→ Aim of the task
Reproduce from the records below, with no pictures, exactly the lines between the one containing "Image resolution: width=715" and the one containing "Gmail app icon", inclusive.

→ Exercise inputs
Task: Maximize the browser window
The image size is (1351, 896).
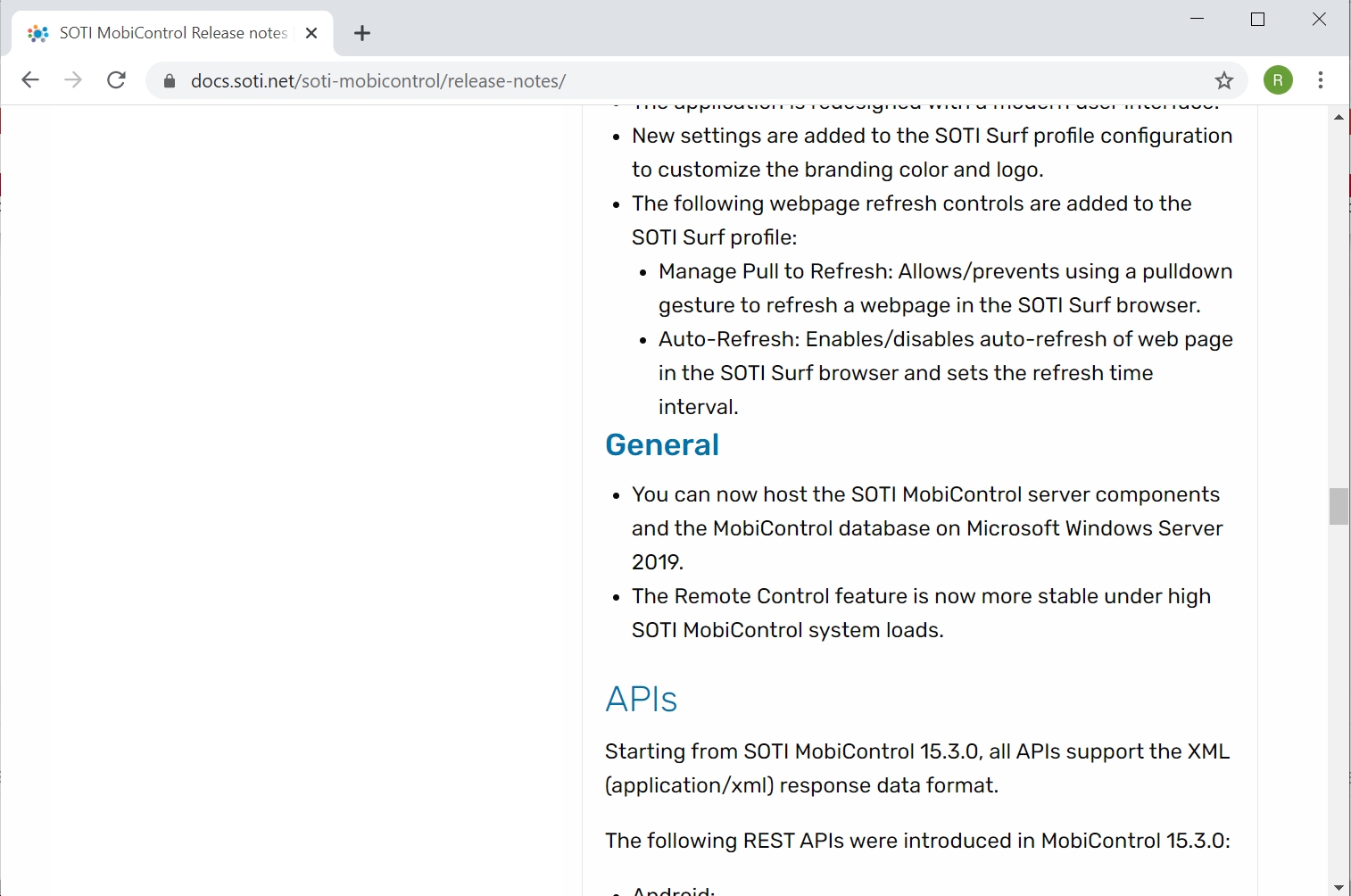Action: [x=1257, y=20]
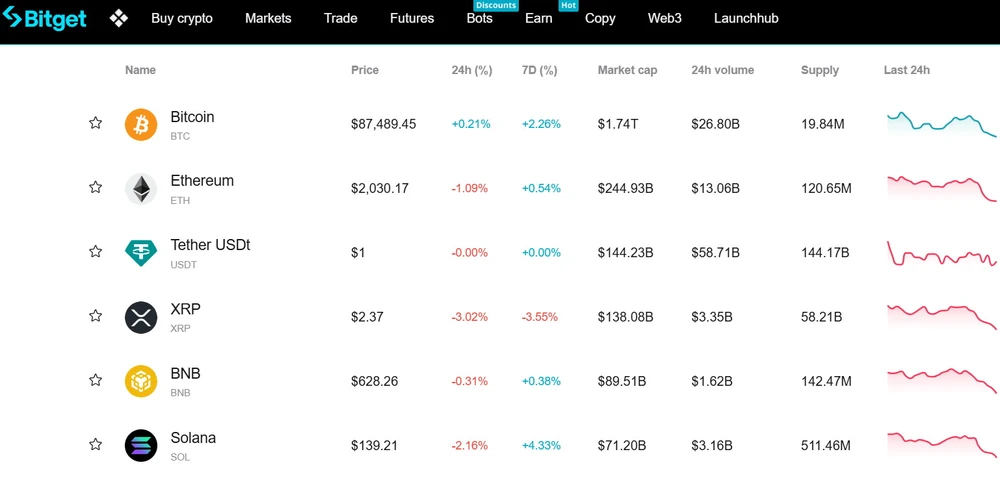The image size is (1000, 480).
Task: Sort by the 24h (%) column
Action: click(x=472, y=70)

---

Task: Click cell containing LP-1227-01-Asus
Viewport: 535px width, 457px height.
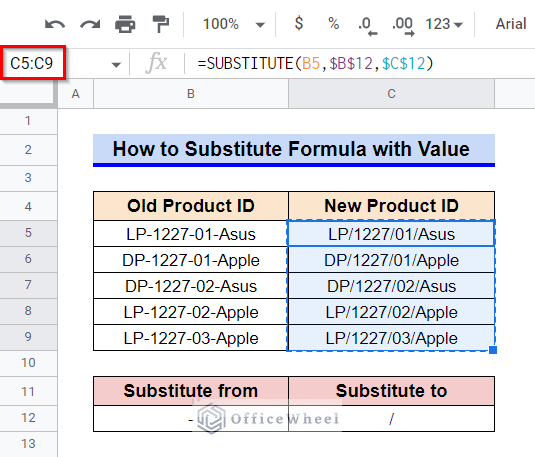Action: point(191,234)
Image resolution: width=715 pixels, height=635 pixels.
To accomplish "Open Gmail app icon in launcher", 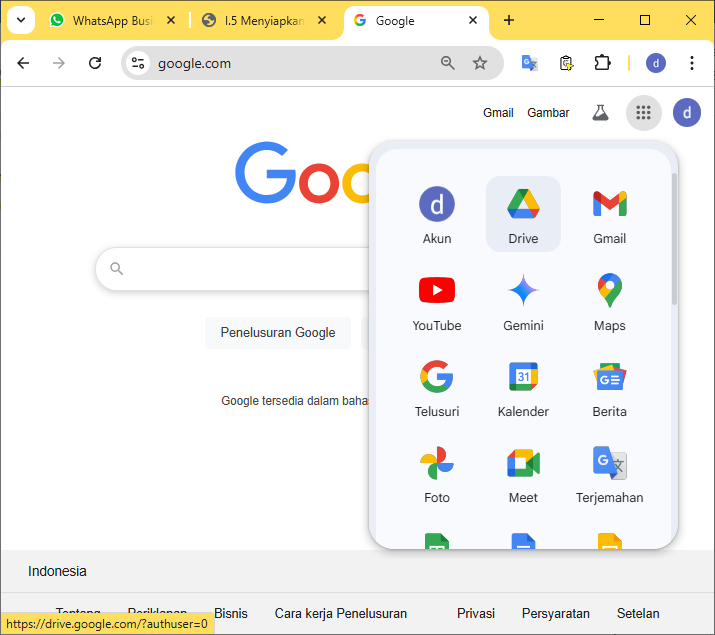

→ Response
Image resolution: width=715 pixels, height=635 pixels.
To accomplish "Open Gmail app icon in launcher", 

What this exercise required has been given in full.